When I edit a book manuscript, I use sidebar comments to explain the reason for many of the changes that I make. Some of these comments include abbreviations to designate frequently recurring issues. My favorite abbreviation of this sort is OW. Not only does it stand for overwriting, but it also expresses a common reader reaction to bloated language. In The Elements of Style, Strunk and White parody the painful effect of "overblown" writing: "Rich, ornate prose is hard to digest, generally unwholesome, and sometimes nauseating."

What is overwriting?

Generally speaking, to overwrite is to write in a contrived, elaborate, and wordy style. Overwritten prose may include any or all of the following lapses, occurring separately or in combination:

—unnecessary adverbs

—excessive and/or redundant adjectives

—obscure and/or overly elevated language

—indiscriminate use of qualifiers (little, very, rather, pretty)

—unnecessarily long sentences

—mixed metaphors and similes: comparisons using dubious logic and contradictory or incompatible imagery

Examples of how to reduce overwriting 

In each example below, the reduced version is a representative way to correct the overwritten passage. Other possibilities for reduction are numerous, and rewrites will vary according to the individual writer's style and objectives.


Overwritten: "I hate studying," she said angrily and shut the textbook loudly.

Reduced: "I hate studying," she said and slammed the textbook shut.


Overwritten: A great, huge, overgrown red setter lumbered toward us.

Reduced: An overgrown red setter lumbered toward us.

Overwritten: Weary, and with slow, leaden steps, he plodded onward, dragging himself along the long, endless path.

Reduced: Weary, he plodded along the endless path.

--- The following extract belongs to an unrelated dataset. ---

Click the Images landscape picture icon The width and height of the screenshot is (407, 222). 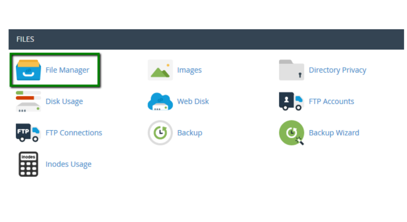coord(160,70)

Overwritten: She was in no small way gratified that both her visual acuity and auditory capability were of a functionality vastly superior to that of the pedestrian throng that constituted virtually all the rest of humanity.

Reduced: She was proud that her eyesight and hearing were far above average.


"The constant use of the adjective little (except to indicate size) is particularly debilitating; we should all try to do a little better, we should all be very watchful of this rule, for it is a rather important one, and we are pretty sure to violate it now and then." (From Strunk and White; boldface added.) 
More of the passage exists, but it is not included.